Re: How to join two sources with common one common...

zacksoft_wf · ‎12-01-2021

I have sourcetype A that has info about service_accounts such as name, AU, email , full_name, manager_name.
But some of the events in source A, do not contain the field email , manager_name, full_name field. In those cases I have to look into another index and sourcetype, say B to fetch those data. AU is the common field name in both . Can we join the data, without having to use 'join' for performance issue ?

johnhuang · ‎12-01-2021

Assuming b_name, b_email, b_manager_name, b_full_name are the fieldnames for index "B".

(index=A OR index=B)
| table AU, name, email, full_name, manager_name, b_name, b_email, b_manager_name, b_full_name
| stats MAX(*) AS * BY AU
| eval name=COALESCE(name, b_name)
| eval email=COALESCE(email, b_email)
| eval full_name=COALESCE(full_name, b_full_name)
| eval manager_name=COALESCE(manager_name, b_manager_name)
| table AU, name, email, full_name, manager_name

zacksoft_wf · ‎12-02-2021

@johnhuang - I tried with Stats(value) and sharing you the screenshot. Some of them are multivalue fields, I believe thats why the remaining fields are not populating . Stats(max) removes the multivalue with one value , but then again , rest of the fields are not populating, and also I would want each multivalue field to become separate rows. Please find the attachment and suggest.

Sukisen1981 · ‎12-02-2021

the field 'elid' which is coming empty, is that an index field? Also can you check if elid field is missing for all rows or only for some rows

zacksoft_wf · ‎12-02-2021

@Sukisen1981 Not an indexed field. Just a regular field. And as i check now elid and others are not empty for all rows.

Sukisen1981 · ‎12-02-2021

@zacksoft_wf Sorry, I meant to ask the field elid, it is present in one of the indexes, right? All we have done in the query is make a table of the needed fields followed by a stats values(*). But the bigger question is , and I was suspecting the missing elid is not an issue with the stats. Is it possible for you to check(say for the first row in your screen shot where AU=0), if elid is indeed present in either indexes for AU=0?

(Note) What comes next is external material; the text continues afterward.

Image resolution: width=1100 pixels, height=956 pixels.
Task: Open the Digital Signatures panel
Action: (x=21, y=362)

PS- I think we are near to the actual solution 🙂 its just that we need to have a better understanding of the fields in your index

zacksoft_wf · ‎12-02-2021

I tried @johnhuang 's solution with a change , it populates but not quite the way i wanted.

=========

(`index=A) OR (index=B)
| eval pwd_expires=if(nopassexpire==1, "True", "False"), account_type=if(type=="S", "Service Account", account_type)
| table is_interactive,account_name,cn,au,acct_name,elid,full_name,full_name,email_address,manager_name,service_account_name,job_title,lob,pwd_expires,service_accout_name,account_type,service_account_id,service_account_id,owner_elid,au_owner_name,au_owner_email
| eventstats MAX(*) AS * BY au
| eval elid=coalesce(elid,owner_elid)
| eval au_owner_email=coalesce(au_owner_email,email_address)
| eval au_owner_name=coalesce(au_owner_name,full_name)
| eval service_accout_name=coalesce(service_account_name,cn)
| eval service_account_id=coalesce(service_account_id,app_id)
| rename acct_name as user, account_type as type| eval user=lower(user)

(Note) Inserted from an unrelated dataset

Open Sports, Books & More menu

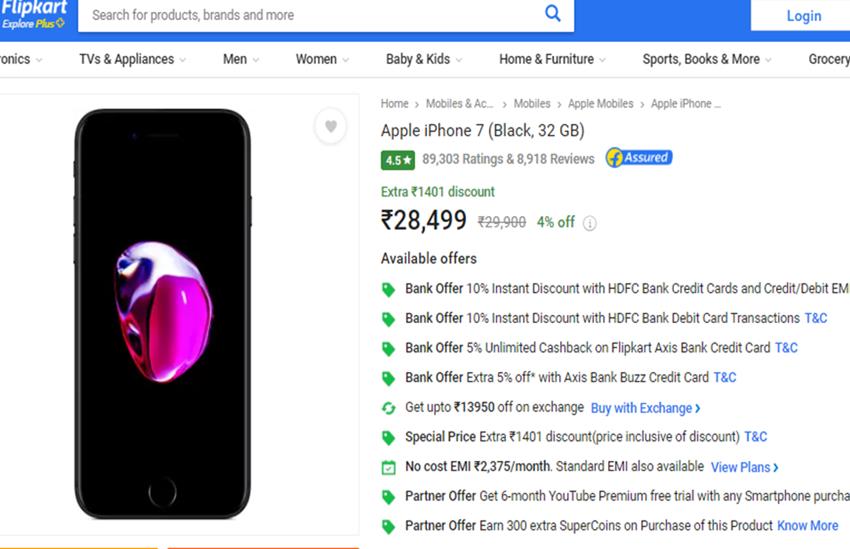click(x=707, y=59)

| table user type pwd_expires is_interactive service_account_id service_account_name au au_owner_name job_title au_owner_email elid manager_name lob

=========

I changed stats to eventstats , it populates value, but i think because of the usage of MAX() function I am not seeing multiple service_account_id or service_acount_names asociated to each au. I am just seeing one entry. But in real the multivalue fields should be split into different rows , but now MAX() messes things up, and stats values() is creating some multivalue fileds !!!! stuck !!

johnhuang · ‎12-02-2021

Instead of MAX, you can use VALUES to list out the multivalue fields.

VALUES(*) AS *

zacksoft_wf · ‎12-02-2021

for every 'au', there are multiple service_account_name, service_account_id, user. hence a multivalue field creation while using eventstats using max() function is just giving me one value of service_account_name, service_account_id, user per each 'au' . And that's incorrect. If I could see all the multivalue fields split , like multiple au rows for each combination of its associated service_account_name etc field,that would be helpful. 'cos in the end I intent to write this result into a kvstore lookup.

johnhuang · ‎12-02-2021

Help me understand this better.

Could you list all the inscope fields of Index A and Index B seperately and indicate which index is being used for the enrichment? What does AU stand for?

zacksoft_wf · ‎12-03-2021

Index A fields : account_name,cn,au,acct_name,elid,full_name,email_address,manager_name
Index B fields : au,service_account_name,job_title,lob,account_type,service_account_id,owner_elid,au_owner_name,au_owner_email

Example : Lets say, if "account_name" has no value from index A , then coalesce should populate it from "au_owner_name". (Thats what I am coalescing for a couple of fields)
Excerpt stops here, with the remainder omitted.